Here are two options I have thought of. They both require me to have a sort of proxy server that is CAS protected, does the dance with the API server, and returns the auth token. This gets rid of the need for storing the client id and secret in the app code.
Here are what I've come up with:
1) Require the user to enter their password to access data each time they startup the App. This is definitely the most foolproof method. If this were done, I'd probably want to save the userID for convenience, but in that case couldn't use the CAS login (since it's web-based). I might be able to use a headless browser on the backend to log the user into CAS and retrieve the token based on what they enter in the Android form, but this seems hacky. Saving the userID is similar to what the Chase app does (if you happen to use this one) - it saves the userID but not your password between sessions.

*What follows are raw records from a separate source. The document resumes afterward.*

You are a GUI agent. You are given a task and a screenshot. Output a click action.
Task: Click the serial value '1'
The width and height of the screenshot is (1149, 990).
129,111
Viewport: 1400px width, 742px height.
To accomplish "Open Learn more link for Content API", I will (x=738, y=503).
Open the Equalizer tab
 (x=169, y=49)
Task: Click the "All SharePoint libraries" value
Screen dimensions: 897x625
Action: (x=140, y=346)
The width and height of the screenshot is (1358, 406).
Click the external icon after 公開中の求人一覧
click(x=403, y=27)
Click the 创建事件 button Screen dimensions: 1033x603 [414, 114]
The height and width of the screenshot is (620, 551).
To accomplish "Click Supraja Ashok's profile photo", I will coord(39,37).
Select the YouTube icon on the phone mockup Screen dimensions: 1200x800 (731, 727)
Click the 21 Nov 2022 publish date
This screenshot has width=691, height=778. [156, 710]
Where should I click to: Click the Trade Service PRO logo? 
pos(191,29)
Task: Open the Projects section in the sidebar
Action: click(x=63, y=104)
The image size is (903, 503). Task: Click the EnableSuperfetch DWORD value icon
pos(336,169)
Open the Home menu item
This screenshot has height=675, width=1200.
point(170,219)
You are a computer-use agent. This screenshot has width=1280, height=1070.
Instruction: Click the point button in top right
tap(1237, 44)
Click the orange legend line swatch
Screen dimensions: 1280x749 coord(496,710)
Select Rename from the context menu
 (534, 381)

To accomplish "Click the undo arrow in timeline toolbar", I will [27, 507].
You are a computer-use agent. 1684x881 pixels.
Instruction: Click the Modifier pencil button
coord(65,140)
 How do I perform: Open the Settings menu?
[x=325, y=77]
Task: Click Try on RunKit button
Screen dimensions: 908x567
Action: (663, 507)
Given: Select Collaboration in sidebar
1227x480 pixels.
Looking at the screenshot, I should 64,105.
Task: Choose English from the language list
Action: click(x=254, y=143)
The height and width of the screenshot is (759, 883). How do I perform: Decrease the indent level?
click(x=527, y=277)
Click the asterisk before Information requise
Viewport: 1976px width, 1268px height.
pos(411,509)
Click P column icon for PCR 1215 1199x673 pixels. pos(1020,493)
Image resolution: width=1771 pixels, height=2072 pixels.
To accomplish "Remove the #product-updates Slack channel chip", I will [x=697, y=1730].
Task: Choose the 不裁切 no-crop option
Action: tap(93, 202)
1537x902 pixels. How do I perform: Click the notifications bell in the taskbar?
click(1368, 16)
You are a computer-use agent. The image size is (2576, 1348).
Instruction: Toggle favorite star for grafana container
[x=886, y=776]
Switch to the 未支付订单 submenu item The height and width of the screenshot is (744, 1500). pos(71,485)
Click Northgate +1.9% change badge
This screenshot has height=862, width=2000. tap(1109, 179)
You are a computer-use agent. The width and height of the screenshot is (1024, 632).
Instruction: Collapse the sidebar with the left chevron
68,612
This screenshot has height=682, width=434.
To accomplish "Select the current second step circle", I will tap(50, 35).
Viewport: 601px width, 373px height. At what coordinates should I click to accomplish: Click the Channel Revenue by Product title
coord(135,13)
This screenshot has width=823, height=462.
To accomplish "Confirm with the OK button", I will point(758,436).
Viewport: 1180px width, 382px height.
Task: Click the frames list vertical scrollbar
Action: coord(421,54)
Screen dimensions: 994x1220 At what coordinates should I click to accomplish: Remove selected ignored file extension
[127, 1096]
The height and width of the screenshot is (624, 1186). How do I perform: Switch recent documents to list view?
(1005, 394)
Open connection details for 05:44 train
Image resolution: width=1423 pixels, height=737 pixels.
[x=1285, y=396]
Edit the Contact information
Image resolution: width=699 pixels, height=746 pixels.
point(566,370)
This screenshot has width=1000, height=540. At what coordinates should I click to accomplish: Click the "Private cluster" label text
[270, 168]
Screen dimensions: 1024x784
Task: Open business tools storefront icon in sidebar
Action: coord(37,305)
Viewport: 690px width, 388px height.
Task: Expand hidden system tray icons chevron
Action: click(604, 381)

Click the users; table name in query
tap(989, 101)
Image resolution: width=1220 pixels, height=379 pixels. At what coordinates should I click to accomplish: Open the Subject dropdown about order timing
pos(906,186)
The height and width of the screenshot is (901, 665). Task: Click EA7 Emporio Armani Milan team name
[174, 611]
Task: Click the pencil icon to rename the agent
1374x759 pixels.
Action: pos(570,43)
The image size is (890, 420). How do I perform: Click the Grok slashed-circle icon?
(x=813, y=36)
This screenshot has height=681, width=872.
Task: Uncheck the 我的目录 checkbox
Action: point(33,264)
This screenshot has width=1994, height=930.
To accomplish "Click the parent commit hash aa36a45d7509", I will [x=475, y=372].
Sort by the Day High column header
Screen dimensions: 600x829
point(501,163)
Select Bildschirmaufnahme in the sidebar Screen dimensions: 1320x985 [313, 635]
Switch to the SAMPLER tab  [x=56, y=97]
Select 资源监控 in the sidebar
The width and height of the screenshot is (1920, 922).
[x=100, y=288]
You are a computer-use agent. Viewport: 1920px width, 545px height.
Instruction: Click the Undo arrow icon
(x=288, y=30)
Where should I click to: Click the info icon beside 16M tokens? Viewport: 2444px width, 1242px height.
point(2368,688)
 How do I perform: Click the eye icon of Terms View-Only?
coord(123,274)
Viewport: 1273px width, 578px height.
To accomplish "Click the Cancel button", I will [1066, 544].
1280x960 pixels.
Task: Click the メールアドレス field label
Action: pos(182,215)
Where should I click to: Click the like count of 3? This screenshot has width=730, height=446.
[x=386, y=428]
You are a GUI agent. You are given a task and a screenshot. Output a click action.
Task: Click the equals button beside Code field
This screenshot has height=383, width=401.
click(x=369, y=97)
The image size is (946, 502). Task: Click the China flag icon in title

2) Store the auth token on the Android device. This is a little less secure, but almost foolproof. When the user starts the app for the first time, open the webpage to the CAS login of the proxy server that returns the token (similar to https://developers.google.com/accounts/docs/MobileApps). After the user logs in and the token is returned to the app, encrypt it and store it private to the application. Also, use ProGuard to obfuscate the code, making the encryption algorithm more difficult to reverse engineer. I could also work in a token refresh, but I think this would be more of a false sense of security.
3) Don't use CAS but come up with another way to get an auth token for the service.
Any advice of how others have implemented similar scenarios (if it's been done)?
Thanks.
Well the reason why standards like OAuth are developed is that not everyone has to rethink the same attack vectors again and again. So most often it is your best choice to stick to something already available instead of baking your own thing.
The first problem with clients that are not capable of secretly storing data is that the user's data could be accessed by some attacker. As it is technically not possible to prevent this (code obfuscation won't help you against an expert attacker), the access token in OAuth 2 typically expires after short time and doesn't give an attacker full access (bounded by scope). Certainly you shouldn't store any refresh token on such a device.
The second problem is client impersonation. An attacker could steal your client secret and access your API in his own (maybe malicious) app. The user would still have to login there himself. The OAuth draft there requires the server to do everything it can to prevent this, but it is really hard.
The authorization server MUST authenticate the client whenever possible. If the authorization server cannot authenticate the client due to the client's nature, the authorization server MUST require the registration of any redirection URI used for receiving authorization responses, and SHOULD utilize other means to protect resource owners from such potentially malicious clients. For example, the authorization server can engage the resource owner to assist in identifying the client and its origin.
I think Google are the first to try another approach to authenticate a client on such devices, by checking the signature of the application, but they are not yet ready for prime time. If you want more insight into that approach, see my answer here.
For now, your best bet is to stay on the OAuth way, i.e. having the access token, client ID and client secrect (when using the authorization code grant flow) on the device, and configure your server to do additional checks. If you feel more secure obfuscating these, just do it, but always think of it as if these values were publicly available.